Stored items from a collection
· · · · ·
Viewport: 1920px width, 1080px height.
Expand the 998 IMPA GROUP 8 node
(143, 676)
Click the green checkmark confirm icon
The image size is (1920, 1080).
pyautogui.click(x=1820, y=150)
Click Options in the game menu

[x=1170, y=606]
· · · · ·
Reproduce the records above exactly. Leave nothing out.

Viewport: 1920px width, 1080px height.
Expand the 998 IMPA GROUP 8 node
(143, 676)
Click the green checkmark confirm icon
The image size is (1920, 1080).
pyautogui.click(x=1820, y=150)
Click Options in the game menu

[x=1170, y=606]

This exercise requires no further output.